(Task goal): Each line of the data has to be written out again exactly as shown.

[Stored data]
=== Section Start ===

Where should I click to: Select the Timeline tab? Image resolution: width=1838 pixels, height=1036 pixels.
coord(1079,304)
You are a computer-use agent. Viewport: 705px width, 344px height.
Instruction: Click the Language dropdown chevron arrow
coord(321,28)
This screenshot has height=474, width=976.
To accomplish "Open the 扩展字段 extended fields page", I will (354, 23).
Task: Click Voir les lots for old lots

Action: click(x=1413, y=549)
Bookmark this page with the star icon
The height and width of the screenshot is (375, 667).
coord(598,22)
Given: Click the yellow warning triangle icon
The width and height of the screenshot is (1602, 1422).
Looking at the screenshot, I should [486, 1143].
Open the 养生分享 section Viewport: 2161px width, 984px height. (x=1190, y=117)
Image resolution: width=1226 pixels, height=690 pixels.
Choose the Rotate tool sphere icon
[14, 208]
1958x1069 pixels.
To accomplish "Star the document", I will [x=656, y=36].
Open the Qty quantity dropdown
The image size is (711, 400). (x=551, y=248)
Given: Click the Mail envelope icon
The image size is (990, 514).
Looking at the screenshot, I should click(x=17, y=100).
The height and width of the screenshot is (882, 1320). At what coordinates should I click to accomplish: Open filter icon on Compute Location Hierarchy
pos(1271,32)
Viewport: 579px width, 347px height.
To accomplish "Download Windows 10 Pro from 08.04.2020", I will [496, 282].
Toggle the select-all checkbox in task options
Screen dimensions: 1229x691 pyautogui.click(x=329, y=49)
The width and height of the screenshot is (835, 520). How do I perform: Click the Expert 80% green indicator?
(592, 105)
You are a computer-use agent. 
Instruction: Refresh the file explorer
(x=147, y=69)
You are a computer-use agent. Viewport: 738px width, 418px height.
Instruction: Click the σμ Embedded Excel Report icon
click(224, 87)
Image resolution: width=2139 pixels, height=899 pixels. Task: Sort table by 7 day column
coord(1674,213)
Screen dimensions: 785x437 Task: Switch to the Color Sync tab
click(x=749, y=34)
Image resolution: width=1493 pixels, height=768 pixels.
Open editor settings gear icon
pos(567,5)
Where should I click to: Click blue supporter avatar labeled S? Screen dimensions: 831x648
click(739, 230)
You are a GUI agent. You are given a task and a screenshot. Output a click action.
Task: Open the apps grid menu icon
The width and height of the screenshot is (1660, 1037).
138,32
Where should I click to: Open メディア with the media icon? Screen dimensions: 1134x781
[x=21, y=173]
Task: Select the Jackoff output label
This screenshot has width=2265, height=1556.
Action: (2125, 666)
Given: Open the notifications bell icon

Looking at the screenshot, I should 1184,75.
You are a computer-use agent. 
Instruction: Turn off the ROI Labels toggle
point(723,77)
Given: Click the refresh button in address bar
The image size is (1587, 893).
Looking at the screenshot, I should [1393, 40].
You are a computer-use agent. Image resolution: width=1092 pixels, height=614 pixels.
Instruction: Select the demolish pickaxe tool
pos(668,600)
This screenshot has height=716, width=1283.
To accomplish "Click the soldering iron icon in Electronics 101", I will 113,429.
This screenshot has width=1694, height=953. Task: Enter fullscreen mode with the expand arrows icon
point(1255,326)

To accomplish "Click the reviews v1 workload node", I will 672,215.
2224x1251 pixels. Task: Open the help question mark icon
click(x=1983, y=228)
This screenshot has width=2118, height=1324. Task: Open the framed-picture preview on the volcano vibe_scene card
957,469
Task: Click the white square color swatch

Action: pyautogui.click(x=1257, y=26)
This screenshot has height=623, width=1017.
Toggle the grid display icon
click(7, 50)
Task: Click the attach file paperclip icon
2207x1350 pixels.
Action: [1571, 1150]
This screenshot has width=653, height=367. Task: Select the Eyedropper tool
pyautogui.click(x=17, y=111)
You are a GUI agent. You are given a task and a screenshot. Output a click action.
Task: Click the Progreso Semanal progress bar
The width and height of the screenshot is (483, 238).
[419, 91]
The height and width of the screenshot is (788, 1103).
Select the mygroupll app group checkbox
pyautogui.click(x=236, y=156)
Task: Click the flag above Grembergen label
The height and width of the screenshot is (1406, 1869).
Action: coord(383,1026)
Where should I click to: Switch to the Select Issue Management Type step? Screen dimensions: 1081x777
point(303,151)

=== Section End ===

(Result of this task):
Where should I click to: Select the Timeline tab? Image resolution: width=1838 pixels, height=1036 pixels.
coord(1079,304)
You are a computer-use agent. Viewport: 705px width, 344px height.
Instruction: Click the Language dropdown chevron arrow
coord(321,28)
This screenshot has height=474, width=976.
To accomplish "Open the 扩展字段 extended fields page", I will (354, 23).
Task: Click Voir les lots for old lots

Action: click(x=1413, y=549)
Bookmark this page with the star icon
The height and width of the screenshot is (375, 667).
coord(598,22)
Given: Click the yellow warning triangle icon
The width and height of the screenshot is (1602, 1422).
Looking at the screenshot, I should [486, 1143].
Open the 养生分享 section Viewport: 2161px width, 984px height. (x=1190, y=117)
Image resolution: width=1226 pixels, height=690 pixels.
Choose the Rotate tool sphere icon
[14, 208]
1958x1069 pixels.
To accomplish "Star the document", I will [x=656, y=36].
Open the Qty quantity dropdown
The image size is (711, 400). (x=551, y=248)
Given: Click the Mail envelope icon
The image size is (990, 514).
Looking at the screenshot, I should click(x=17, y=100).
The height and width of the screenshot is (882, 1320). At what coordinates should I click to accomplish: Open filter icon on Compute Location Hierarchy
pos(1271,32)
Viewport: 579px width, 347px height.
To accomplish "Download Windows 10 Pro from 08.04.2020", I will [496, 282].
Toggle the select-all checkbox in task options
Screen dimensions: 1229x691 pyautogui.click(x=329, y=49)
The width and height of the screenshot is (835, 520). How do I perform: Click the Expert 80% green indicator?
(592, 105)
You are a computer-use agent. 
Instruction: Refresh the file explorer
(x=147, y=69)
You are a computer-use agent. Viewport: 738px width, 418px height.
Instruction: Click the σμ Embedded Excel Report icon
click(224, 87)
Image resolution: width=2139 pixels, height=899 pixels. Task: Sort table by 7 day column
coord(1674,213)
Screen dimensions: 785x437 Task: Switch to the Color Sync tab
click(x=749, y=34)
Image resolution: width=1493 pixels, height=768 pixels.
Open editor settings gear icon
pos(567,5)
Where should I click to: Click blue supporter avatar labeled S? Screen dimensions: 831x648
click(739, 230)
You are a GUI agent. You are given a task and a screenshot. Output a click action.
Task: Open the apps grid menu icon
The width and height of the screenshot is (1660, 1037).
138,32
Where should I click to: Open メディア with the media icon? Screen dimensions: 1134x781
[x=21, y=173]
Task: Select the Jackoff output label
This screenshot has width=2265, height=1556.
Action: (2125, 666)
Given: Open the notifications bell icon

Looking at the screenshot, I should 1184,75.
You are a computer-use agent. 
Instruction: Turn off the ROI Labels toggle
point(723,77)
Given: Click the refresh button in address bar
The image size is (1587, 893).
Looking at the screenshot, I should [1393, 40].
You are a computer-use agent. Image resolution: width=1092 pixels, height=614 pixels.
Instruction: Select the demolish pickaxe tool
pos(668,600)
This screenshot has height=716, width=1283.
To accomplish "Click the soldering iron icon in Electronics 101", I will 113,429.
This screenshot has width=1694, height=953. Task: Enter fullscreen mode with the expand arrows icon
point(1255,326)

To accomplish "Click the reviews v1 workload node", I will 672,215.
2224x1251 pixels. Task: Open the help question mark icon
click(x=1983, y=228)
This screenshot has width=2118, height=1324. Task: Open the framed-picture preview on the volcano vibe_scene card
957,469
Task: Click the white square color swatch

Action: pyautogui.click(x=1257, y=26)
This screenshot has height=623, width=1017.
Toggle the grid display icon
click(7, 50)
Task: Click the attach file paperclip icon
2207x1350 pixels.
Action: [1571, 1150]
This screenshot has width=653, height=367. Task: Select the Eyedropper tool
pyautogui.click(x=17, y=111)
You are a GUI agent. You are given a task and a screenshot. Output a click action.
Task: Click the Progreso Semanal progress bar
The width and height of the screenshot is (483, 238).
[419, 91]
The height and width of the screenshot is (788, 1103).
Select the mygroupll app group checkbox
pyautogui.click(x=236, y=156)
Task: Click the flag above Grembergen label
The height and width of the screenshot is (1406, 1869).
Action: coord(383,1026)
Where should I click to: Switch to the Select Issue Management Type step? Screen dimensions: 1081x777
point(303,151)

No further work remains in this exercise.